Перепечатайте без изменений отрывок фрагмента текста о слугах в русской литературе, который начинается со слов «Услужливость, слуга, а» и заканчивается словами «бы не спорил.».

### Фрагмент текста:
══════════════════════════════

Услужливость, слуга, а там и служение — долгу, разумеется. Русская литература знает многих слуг, и чаще всего преданный слуга как раз грубиян, обломовский Захар. Но есть в ней один слуга, который довел социальную функцию до уровня культурной формы. Это Фирс, конечно. Томас Манн
(а скорее всего Гете) сказал: достоинство человека определяется не положением его на социальной лестнице, а тем достоинством, с которым он его занимает. “Место красит человека”: любое место! Не надо лезть наверх, сумей у себя, на своем шестке проявиться. Соблюдай “пафос дистанции”. Это феодальная установка. В России феодализма не было, что б ни говорил Павлов-Сильванский, но феодалы были, и не господа, а слуги. Фирс являет пример феодальной психологии, с главным ее свойством — верностью. Фирс в сущности рыцарь. Он и умирает как рыцарь. Рыцарь Бертран, если угодно. Блок с этим бы не спорил.

══════════════════════════════

### Данные:
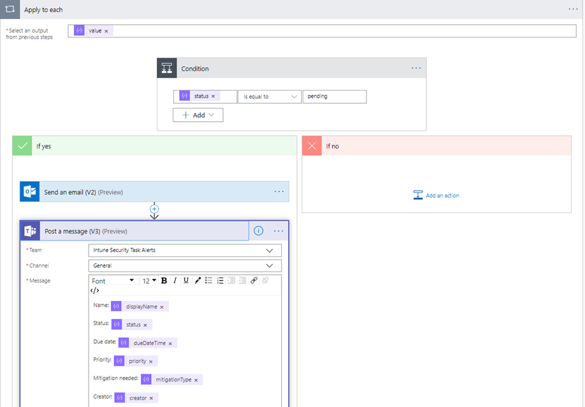The image size is (585, 407).
Task: Open the ellipsis menu on Send an email step
Action: (278, 191)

══════════════════════════════

### Ответ к заданию:
Услужливость, слуга, а там и служение — долгу, разумеется. Русская литература знает многих слуг, и чаще всего преданный слуга как раз грубиян, обломовский Захар. Но есть в ней один слуга, который довел социальную функцию до уровня культурной формы. Это Фирс, конечно. Томас Манн
(а скорее всего Гете) сказал: достоинство человека определяется не положением его на социальной лестнице, а тем достоинством, с которым он его занимает. “Место красит человека”: любое место! Не надо лезть наверх, сумей у себя, на своем шестке проявиться. Соблюдай “пафос дистанции”. Это феодальная установка. В России феодализма не было, что б ни говорил Павлов-Сильванский, но феодалы были, и не господа, а слуги. Фирс являет пример феодальной психологии, с главным ее свойством — верностью. Фирс в сущности рыцарь. Он и умирает как рыцарь. Рыцарь Бертран, если угодно. Блок с этим бы не спорил.